BQ: Not really content wise. But I think the first three albums have had the same approach for making this kind of music. After every album there was some progression though.
I think I wanted to underline this progression with a completely new name for the fourth album.

 

QCR: Your fourth LP deviates from this numerical titling, it is called Methoden und Machinen. What does this title allude to and does this LP differ a lot from the previous three albums

 

BQ: "Methoden und Maschinen" is for me the best expression for "The Future". This title contains so much questions, answers and challenges regarding all aspects of our social system we are all living in.

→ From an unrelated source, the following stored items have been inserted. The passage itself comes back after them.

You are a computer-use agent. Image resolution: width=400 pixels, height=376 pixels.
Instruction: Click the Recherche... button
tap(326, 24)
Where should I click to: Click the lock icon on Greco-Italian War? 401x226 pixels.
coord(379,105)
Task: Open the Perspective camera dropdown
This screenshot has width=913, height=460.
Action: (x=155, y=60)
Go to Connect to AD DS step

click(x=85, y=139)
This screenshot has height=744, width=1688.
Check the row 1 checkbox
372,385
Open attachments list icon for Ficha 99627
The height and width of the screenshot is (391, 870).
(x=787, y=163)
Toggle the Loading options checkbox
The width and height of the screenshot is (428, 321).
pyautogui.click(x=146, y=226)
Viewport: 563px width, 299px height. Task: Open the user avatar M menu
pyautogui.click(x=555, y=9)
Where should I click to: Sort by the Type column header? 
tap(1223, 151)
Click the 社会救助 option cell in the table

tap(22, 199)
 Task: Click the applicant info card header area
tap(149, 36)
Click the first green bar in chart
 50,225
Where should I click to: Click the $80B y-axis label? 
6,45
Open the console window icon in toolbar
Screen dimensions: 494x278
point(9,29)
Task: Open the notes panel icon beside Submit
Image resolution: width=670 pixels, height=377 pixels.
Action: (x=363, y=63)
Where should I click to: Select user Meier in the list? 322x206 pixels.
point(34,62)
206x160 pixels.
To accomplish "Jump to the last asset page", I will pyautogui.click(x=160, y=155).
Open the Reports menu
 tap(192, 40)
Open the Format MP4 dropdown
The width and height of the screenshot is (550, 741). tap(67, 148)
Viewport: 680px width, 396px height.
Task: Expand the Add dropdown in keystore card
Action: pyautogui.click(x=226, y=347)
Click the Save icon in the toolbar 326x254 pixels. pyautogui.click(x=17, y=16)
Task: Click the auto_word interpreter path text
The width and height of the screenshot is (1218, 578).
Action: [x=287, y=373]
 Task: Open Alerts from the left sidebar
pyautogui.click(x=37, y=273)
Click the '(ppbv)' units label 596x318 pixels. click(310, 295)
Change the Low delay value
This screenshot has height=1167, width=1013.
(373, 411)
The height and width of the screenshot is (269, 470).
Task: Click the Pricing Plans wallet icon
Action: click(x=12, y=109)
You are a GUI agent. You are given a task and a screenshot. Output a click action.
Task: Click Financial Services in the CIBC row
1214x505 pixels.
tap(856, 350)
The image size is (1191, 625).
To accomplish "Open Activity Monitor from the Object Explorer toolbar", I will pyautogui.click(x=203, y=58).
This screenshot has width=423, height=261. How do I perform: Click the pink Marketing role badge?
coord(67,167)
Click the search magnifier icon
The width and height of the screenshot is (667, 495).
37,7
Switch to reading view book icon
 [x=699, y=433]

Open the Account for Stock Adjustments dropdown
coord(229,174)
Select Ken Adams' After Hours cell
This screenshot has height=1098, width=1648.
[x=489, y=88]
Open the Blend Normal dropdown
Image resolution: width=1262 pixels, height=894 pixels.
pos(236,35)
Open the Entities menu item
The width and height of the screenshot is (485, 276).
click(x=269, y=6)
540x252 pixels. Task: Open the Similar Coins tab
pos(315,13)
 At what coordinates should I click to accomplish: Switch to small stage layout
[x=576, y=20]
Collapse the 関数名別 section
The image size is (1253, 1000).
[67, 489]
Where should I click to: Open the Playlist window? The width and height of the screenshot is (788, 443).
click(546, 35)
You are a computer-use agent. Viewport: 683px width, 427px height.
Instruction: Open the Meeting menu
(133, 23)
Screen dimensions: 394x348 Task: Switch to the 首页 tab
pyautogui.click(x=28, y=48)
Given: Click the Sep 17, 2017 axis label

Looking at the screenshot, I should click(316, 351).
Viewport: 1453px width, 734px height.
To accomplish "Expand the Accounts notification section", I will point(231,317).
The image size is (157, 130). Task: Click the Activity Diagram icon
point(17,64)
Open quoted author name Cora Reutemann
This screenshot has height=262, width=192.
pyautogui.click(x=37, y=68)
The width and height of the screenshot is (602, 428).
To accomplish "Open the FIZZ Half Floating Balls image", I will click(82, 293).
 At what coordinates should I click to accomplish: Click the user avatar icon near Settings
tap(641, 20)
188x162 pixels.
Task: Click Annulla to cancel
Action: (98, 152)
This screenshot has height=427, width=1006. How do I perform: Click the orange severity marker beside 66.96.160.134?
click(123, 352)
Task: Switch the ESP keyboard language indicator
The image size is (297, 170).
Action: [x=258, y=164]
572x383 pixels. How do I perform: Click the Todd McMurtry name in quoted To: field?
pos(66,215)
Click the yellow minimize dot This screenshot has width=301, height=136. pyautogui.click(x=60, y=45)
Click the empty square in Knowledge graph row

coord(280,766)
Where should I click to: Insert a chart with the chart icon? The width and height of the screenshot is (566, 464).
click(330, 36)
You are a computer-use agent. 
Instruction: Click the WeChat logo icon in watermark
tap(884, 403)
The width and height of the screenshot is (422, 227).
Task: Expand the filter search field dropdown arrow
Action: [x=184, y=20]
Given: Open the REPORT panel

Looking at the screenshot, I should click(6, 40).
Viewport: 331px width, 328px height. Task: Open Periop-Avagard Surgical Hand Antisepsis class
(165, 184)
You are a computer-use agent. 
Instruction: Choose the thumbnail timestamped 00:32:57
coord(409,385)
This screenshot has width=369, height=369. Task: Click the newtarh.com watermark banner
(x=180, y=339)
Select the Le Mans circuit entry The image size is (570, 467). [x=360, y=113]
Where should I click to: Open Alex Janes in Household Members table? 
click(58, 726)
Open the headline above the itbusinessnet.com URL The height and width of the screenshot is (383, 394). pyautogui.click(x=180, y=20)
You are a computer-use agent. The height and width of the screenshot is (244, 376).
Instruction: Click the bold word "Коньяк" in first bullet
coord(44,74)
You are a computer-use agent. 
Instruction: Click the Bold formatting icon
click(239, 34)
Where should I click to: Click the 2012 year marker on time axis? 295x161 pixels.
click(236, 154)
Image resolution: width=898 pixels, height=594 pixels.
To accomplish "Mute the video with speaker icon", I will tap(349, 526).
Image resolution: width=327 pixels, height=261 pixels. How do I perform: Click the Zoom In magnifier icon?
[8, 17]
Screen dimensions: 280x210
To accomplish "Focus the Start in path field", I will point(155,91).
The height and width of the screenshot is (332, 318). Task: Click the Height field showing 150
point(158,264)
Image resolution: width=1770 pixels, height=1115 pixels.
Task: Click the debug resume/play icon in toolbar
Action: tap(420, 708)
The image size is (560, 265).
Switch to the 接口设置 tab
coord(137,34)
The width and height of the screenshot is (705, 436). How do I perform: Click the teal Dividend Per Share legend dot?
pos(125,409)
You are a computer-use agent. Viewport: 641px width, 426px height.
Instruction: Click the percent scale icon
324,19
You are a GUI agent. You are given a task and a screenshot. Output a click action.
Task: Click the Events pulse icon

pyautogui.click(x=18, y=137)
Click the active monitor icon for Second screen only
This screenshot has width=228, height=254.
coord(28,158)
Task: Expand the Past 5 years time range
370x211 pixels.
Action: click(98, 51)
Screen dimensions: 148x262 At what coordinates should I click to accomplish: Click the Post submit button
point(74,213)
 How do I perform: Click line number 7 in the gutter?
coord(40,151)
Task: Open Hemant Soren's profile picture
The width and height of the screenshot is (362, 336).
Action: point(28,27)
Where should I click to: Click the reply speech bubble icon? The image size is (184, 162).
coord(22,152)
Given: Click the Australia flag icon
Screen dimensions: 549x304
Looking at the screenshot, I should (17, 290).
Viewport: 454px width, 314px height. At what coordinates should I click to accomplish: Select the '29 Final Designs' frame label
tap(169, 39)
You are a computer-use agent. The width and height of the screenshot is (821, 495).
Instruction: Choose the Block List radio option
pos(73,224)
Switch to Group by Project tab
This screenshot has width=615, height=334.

QCR: Bersarin Quartett isn’t the first moniker you have released under. Tell us a little bit about the music you make under other names. 

 

BQ: Yes you will find many names if you look on Discogs for example. It's a bit confusing because these platforms have their own dynamics. "EINS_A" is my small graphic and audio design office. "esmogplayground" is my studio and my platform for all my experiments (events, projects, mixes) — All the other names you will find on Discogs are very old projects — and I really don't want to reopen these old chapters. It was a fun time ... let's move forward ... ;)

 

QCR: Has your Bersarin Quartett outlet become your main project or are other projects more active?

 

BQ: Yes, the "Bersarin Quartett" is my main artistic project. (but never say never if there will be new ideas or other concepts coming up in future.)

 

QCR: Tell us a little bit about the very exciting sounding (and looking) surround sound shows you have been playing in cinemas lately. 

 

BQ: Since 2017 I'm very interested in 7.1 surround sound recordings. So I rearranged and remixed a new Bersarin Quartett-surround-setup in order to perform listening concerts in complete darkness with an 8 channel sound system. During this set there was enough space for some live-performances for a guitarist and me on keys.
It was really fun to do these kinds of concerts. We have had the chance to present this concept already in Moscow, Dresden, Berlin, Bielefeld, Landau, Wroclaw and Tolmin — and maybe more shows will follow.

 

QCR: Where do you see the future of sound systems and performances heading?  What, in your opinion, is the ideal way to listen to your music?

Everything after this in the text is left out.